Bu soru onu kemiriyordu. Ailesinin şekillendirdiği şövalye olmaya devam mı edecekti, yoksa bu fırsatı değerlendirip daha fazlası, kendi yarattığı bir şey mi olacaktı? Valeria bir an için gözlerini kapattı, derin bir nefes aldı ve içindeki fırtınayı yatıştırmaya çalıştı.
Sonunda, kesin olarak bildiği bir şey vardı: bir karar verilmesi gerekiyordu. Kurallara uygun ya da aykırı olsun, kararsızlıktan dolayı hareketsiz kalamazdı. Andelheim'daki turnuva onun için bir fırsattı ve bu fırsatla nasıl yüzleşeceğini seçmesi gerekiyordu.
Kurallara uyup korunmak... ya da kuralları çiğneyip riski göze almak.
Valeria'nın düşünceleri dönmeye başladığında, karşı karşıya olduğu kararın ağırlığına odaklanırken, tanıdık bir ses onu gerçeğe geri çekti.
"Leydi Valeria, sabah antrenmanınızı bitirdiniz mi?"
Bu, en güvendiği şövalyelerinden biri olan Sör Elthen'di. Onun varlığı her zaman istikrarlı ve güvenilirdi; etrafını saran kaosun ortasında bir kaya gibiydi. Birkaç adım ötede duruyordu, her zamanki gibi saygılı bir duruş sergiliyordu, ancak gözlerinde bir parça endişe vardı. Onun ruh hali konusunda her zaman çok anlayışlı olmuştu.
Valeria gözlerini kırpıştırarak, kafasındaki ikilemle ilgili düşünceleri bir kenara itti. Düşüncelerine o kadar dalmıştı ki, onun yaklaştığını bile duymamıştı. Kendini sakin göstermeye çalışarak, ona döndü.
"Evet," diye cevapladı, sesi sakin ama keskin. "Az önce bitirdim."

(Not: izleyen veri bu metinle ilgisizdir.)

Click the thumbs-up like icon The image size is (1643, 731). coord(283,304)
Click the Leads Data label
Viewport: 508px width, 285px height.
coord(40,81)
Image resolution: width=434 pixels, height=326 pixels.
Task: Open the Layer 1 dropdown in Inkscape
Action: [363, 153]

Elthen başını salladı, ancak gözleri her zamankinden biraz daha uzun süre üzerinde kaldı. Sanki onu rahatsız eden bir şey olduğunu hissetmiş gibiydi, ama ısrar etmedi. Gerekmedikçe asla ısrar etmezdi.

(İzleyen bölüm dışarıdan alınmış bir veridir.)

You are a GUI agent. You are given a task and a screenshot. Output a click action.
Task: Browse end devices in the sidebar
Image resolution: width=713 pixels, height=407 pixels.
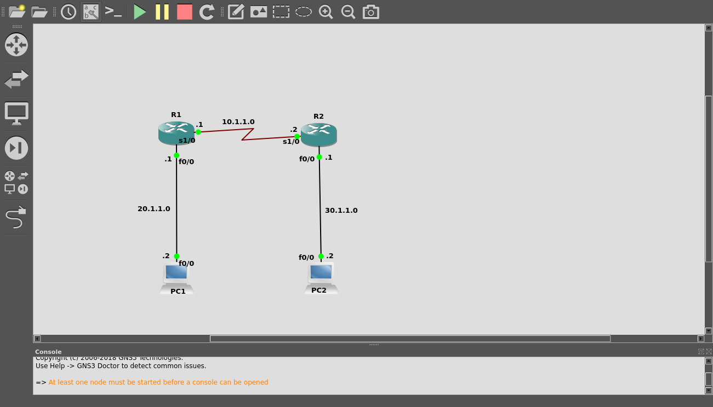[x=16, y=113]
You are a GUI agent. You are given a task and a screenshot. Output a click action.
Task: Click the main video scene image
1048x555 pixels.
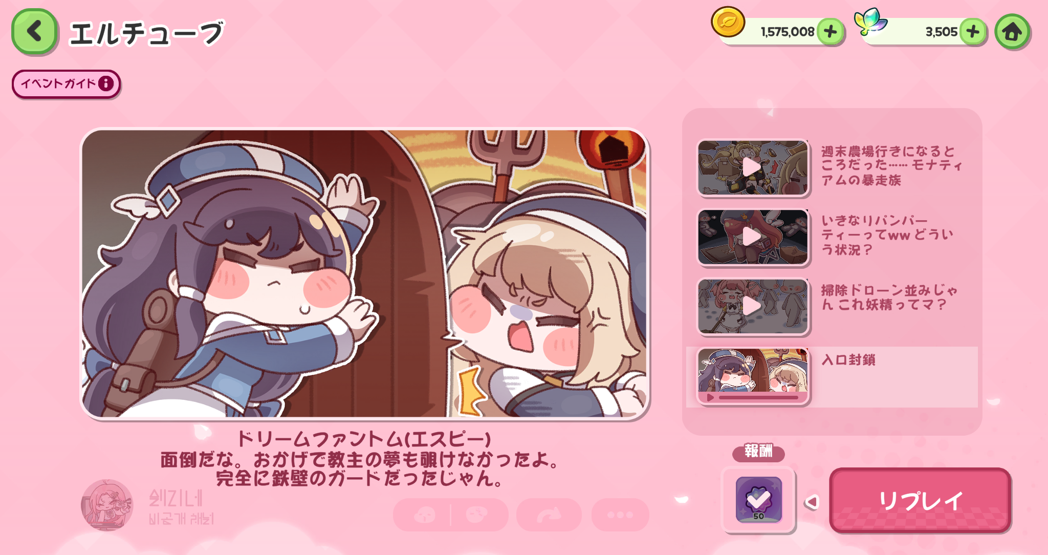(x=365, y=274)
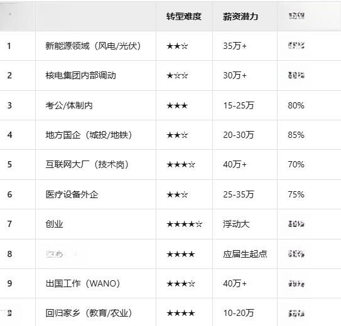Screen dimensions: 341x326
Task: Select the 浮动大 salary cell
Action: (x=245, y=224)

"Erken kalktınız, leydim," dedi, sesi rahat ama kibardı. "Sanırım bir sonraki adımımızı düşünmek için zamanınız oldu?"
Valeria'nın çenesi hafifçe gerildi. Düşünmek mi? Bu yetersiz bir ifadeydi. Dünden beri düşünmekten başka bir şey yapmamıştı. Elthen'e baktı, her hareketinde sarsılmaz sadakati açıkça görülüyordu. Şövalye, soru sormadan onu her yere takip ederdi, ama sorun da buradaydı.
Onu ve diğerlerini geride bırakırsa anlayacak mıydı?
Aklı bir an için hızla çalıştı, ama hemen kendini kontrol altına aldı. Tereddüt etmenin sırası değildi. Cevap henüz tam olarak netleşmemiş olsa da, durumu kontrol altında tutması gerekiyordu.
"Düşündüm de," diye başladı, sözlerine dikkat ederek. "Planlandığı gibi birkaç gün daha burada kalıp dinleneceğiz. Ondan sonra... bir sonraki adımımızı belirleyeceğiz." Ses tonunu nötr ve bağlayıcı olmayan bir şekilde tuttu. Bu kararı nasıl vereceğini belirlemek için daha fazla zamana ihtiyacı vardı.
Elthen, sakin bir ifadeyle başını salladı. "Anlaşıldı, Leydi Valeria. Adamlar, kararınız ne olursa olsun hazır olacaklar."
Valeria, düşünceleri hala netleşmemiş olmasına rağmen, onaylayarak hafifçe başını salladı. Elthen ayrılmak için döndüğünde, kendini yine yumruklarını sıkarken buldu, kararın ağırlığı her zamankinden daha büyük görünüyordu.
Anlayacaklar mıydı?
Bu soru, aklından çıkmıyordu.
Elthen, sanki onun içsel çalkantısını hissetmiş gibi bir an durdu. "Sizi rahatsız eden bir şey varsa, leydim," dedi yumuşak bir sesle, "bize her zaman güvenebileceğinizi biliyorsunuz."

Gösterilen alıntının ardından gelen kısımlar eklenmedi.